DATA IN THIS EXERCISE>
>>>>

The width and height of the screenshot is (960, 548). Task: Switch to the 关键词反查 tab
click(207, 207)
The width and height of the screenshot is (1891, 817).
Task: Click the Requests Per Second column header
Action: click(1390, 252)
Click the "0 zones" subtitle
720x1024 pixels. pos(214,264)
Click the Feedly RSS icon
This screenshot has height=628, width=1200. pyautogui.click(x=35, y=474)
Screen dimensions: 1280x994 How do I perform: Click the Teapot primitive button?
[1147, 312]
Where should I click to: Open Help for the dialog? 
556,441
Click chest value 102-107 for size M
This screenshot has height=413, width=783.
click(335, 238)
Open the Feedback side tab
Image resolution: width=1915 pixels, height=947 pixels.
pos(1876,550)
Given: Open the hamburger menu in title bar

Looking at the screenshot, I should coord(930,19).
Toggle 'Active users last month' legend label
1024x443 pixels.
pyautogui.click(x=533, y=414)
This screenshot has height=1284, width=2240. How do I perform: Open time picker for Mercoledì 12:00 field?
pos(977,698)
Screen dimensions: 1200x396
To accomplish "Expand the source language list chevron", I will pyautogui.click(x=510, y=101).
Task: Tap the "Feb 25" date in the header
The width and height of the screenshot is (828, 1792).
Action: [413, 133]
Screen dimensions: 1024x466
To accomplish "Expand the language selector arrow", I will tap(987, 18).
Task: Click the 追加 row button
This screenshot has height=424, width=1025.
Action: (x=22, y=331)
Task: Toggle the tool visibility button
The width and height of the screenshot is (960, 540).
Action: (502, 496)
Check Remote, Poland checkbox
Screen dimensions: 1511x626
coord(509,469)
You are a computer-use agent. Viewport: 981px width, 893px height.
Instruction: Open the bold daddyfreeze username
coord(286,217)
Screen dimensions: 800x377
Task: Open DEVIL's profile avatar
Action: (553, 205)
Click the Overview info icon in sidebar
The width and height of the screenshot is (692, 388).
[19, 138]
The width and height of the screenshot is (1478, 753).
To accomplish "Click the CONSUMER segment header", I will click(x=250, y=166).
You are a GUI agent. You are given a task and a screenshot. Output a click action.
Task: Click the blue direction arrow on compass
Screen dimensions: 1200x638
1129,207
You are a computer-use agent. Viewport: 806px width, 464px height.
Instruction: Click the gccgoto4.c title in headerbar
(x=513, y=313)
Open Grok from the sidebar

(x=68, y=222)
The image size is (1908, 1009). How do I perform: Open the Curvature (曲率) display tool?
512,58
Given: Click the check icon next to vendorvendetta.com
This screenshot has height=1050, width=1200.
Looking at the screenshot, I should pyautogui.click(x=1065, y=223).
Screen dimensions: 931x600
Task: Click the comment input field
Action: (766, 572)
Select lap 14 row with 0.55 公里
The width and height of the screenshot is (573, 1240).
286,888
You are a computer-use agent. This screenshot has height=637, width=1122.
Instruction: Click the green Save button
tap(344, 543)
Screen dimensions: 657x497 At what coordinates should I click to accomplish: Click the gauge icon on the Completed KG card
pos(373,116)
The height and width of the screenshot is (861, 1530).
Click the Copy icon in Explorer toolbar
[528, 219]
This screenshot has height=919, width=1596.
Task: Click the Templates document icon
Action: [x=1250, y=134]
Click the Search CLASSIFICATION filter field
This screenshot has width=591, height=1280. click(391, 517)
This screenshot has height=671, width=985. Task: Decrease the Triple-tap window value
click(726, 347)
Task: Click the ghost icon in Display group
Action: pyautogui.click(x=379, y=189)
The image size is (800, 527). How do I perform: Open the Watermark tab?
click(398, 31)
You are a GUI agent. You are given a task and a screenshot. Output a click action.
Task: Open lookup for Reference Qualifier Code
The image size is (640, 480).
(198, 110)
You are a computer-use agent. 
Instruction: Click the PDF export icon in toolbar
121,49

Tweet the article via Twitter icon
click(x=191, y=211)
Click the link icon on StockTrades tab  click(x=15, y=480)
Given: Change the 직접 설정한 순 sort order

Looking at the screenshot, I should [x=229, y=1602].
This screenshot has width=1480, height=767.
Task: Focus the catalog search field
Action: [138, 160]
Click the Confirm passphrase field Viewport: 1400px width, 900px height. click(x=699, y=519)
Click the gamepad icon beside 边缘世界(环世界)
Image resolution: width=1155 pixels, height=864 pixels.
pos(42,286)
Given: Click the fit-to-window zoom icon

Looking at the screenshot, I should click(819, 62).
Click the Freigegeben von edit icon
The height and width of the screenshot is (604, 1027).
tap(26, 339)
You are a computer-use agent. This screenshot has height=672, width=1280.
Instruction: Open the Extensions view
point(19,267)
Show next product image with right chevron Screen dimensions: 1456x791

<<<<

WORK TO COMPLETE> Leaving out all lines before the one containing "Instruction: Open the Extensions view", copy that line and the rest through the end of the listing above exactly.

SOLUTION FOR THIS EXERCISE>
Instruction: Open the Extensions view
point(19,267)
Show next product image with right chevron Screen dimensions: 1456x791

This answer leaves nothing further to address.